§ STATED GOAL A
Give the rows as a numbered list, starting at the first row and ending at the row that contains "Designed by Onpoint (374, 794)". Leave out blank lines.

§ SOURCE EXTRACT
Listed with Adam Smith, George Akerloff, and Robert Shiller, Yanis Varoufakis’s Talking to My Daughter About the Economy; A Brief History of Capitalism seemed least intimidating. The author, a Greek economist, academic and politician, who served as the Greek Minister of Finance, clarifies, by dismissing the need for scientific and mathematical jargon common to most conversations with economists, the nature and intent of the book to his prospective readers. Through personalised images for his daughter, the book thrillingly offers new perspectives to otherwise familiar narratives.

 

Do you believe political voice is empowered by economic intellect? So does the author. Find yourself out of depth about market economies? You’ll love his work because of the accessible arguments and narratives. The heterodox run on human history in the book makes it an interesting read.

 

Varoufakis plots through human history from the time of hunter gatherers, leading to a situation of over-hunting of animals. Driven by need, we invented farming, in time, developing methods to produce more than we could consume. The surplus was kept in shared granaries. Writing came about to account the share of each individual farmer for their share of the surplus. Thus, came around currency, in other words, debt.

§ DATASET ROWS

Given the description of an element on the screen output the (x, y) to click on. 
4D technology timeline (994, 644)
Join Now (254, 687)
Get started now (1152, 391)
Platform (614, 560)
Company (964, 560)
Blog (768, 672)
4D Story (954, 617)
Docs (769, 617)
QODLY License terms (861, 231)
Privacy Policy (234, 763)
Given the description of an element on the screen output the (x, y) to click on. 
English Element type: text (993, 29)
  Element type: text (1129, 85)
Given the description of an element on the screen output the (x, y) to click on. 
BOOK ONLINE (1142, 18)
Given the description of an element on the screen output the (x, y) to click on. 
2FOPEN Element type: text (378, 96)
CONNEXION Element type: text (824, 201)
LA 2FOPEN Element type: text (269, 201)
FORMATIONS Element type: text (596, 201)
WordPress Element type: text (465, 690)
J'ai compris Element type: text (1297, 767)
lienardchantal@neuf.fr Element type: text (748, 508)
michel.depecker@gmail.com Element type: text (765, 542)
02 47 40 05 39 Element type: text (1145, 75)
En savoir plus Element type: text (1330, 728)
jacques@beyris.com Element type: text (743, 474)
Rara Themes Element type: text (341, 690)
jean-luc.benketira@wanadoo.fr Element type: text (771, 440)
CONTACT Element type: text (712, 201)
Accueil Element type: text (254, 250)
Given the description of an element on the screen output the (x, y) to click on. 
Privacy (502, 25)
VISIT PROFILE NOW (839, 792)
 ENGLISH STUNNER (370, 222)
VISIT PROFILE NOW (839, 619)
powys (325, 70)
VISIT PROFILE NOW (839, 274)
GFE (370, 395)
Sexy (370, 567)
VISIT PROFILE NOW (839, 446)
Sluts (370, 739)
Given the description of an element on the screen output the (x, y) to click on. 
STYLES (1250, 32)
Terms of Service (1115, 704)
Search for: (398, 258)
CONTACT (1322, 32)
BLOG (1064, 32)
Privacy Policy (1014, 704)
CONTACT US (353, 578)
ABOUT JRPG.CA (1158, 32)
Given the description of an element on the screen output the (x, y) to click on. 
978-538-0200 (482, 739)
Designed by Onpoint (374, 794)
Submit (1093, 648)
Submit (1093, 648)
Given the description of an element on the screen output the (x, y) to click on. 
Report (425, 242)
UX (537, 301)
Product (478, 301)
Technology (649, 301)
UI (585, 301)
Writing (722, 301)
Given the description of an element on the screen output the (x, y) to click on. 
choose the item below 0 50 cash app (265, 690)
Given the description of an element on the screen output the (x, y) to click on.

§ STATED GOAL B
According to the book review, where was the surplus from farming kept?

§ WORKED SOLUTION A
1. Given the description of an element on the screen output the (x, y) to click on. 
2. 4D technology timeline (994, 644)
3. Join Now (254, 687)
4. Get started now (1152, 391)
5. Platform (614, 560)
6. Company (964, 560)
7. Blog (768, 672)
8. 4D Story (954, 617)
9. Docs (769, 617)
10. QODLY License terms (861, 231)
11. Privacy Policy (234, 763)
12. Given the description of an element on the screen output the (x, y) to click on. 
13. English Element type: text (993, 29)
14.   Element type: text (1129, 85)
15. Given the description of an element on the screen output the (x, y) to click on. 
16. BOOK ONLINE (1142, 18)
17. Given the description of an element on the screen output the (x, y) to click on. 
18. 2FOPEN Element type: text (378, 96)
19. CONNEXION Element type: text (824, 201)
20. LA 2FOPEN Element type: text (269, 201)
21. FORMATIONS Element type: text (596, 201)
22. WordPress Element type: text (465, 690)
23. J'ai compris Element type: text (1297, 767)
24. lienardchantal@neuf.fr Element type: text (748, 508)
25. michel.depecker@gmail.com Element type: text (765, 542)
26. 02 47 40 05 39 Element type: text (1145, 75)
27. En savoir plus Element type: text (1330, 728)
28. jacques@beyris.com Element type: text (743, 474)
29. Rara Themes Element type: text (341, 690)
30. jean-luc.benketira@wanadoo.fr Element type: text (771, 440)
31. CONTACT Element type: text (712, 201)
32. Accueil Element type: text (254, 250)
33. Given the description of an element on the screen output the (x, y) to click on. 
34. Privacy (502, 25)
35. VISIT PROFILE NOW (839, 792)
36.  ENGLISH STUNNER (370, 222)
37. VISIT PROFILE NOW (839, 619)
38. powys (325, 70)
39. VISIT PROFILE NOW (839, 274)
40. GFE (370, 395)
41. Sexy (370, 567)
42. VISIT PROFILE NOW (839, 446)
43. Sluts (370, 739)
44. Given the description of an element on the screen output the (x, y) to click on. 
45. STYLES (1250, 32)
46. Terms of Service (1115, 704)
47. Search for: (398, 258)
48. CONTACT (1322, 32)
49. BLOG (1064, 32)
50. Privacy Policy (1014, 704)
51. CONTACT US (353, 578)
52. ABOUT JRPG.CA (1158, 32)
53. Given the description of an element on the screen output the (x, y) to click on. 
54. 978-538-0200 (482, 739)
55. Designed by Onpoint (374, 794)

§ WORKED SOLUTION B
In shared granaries.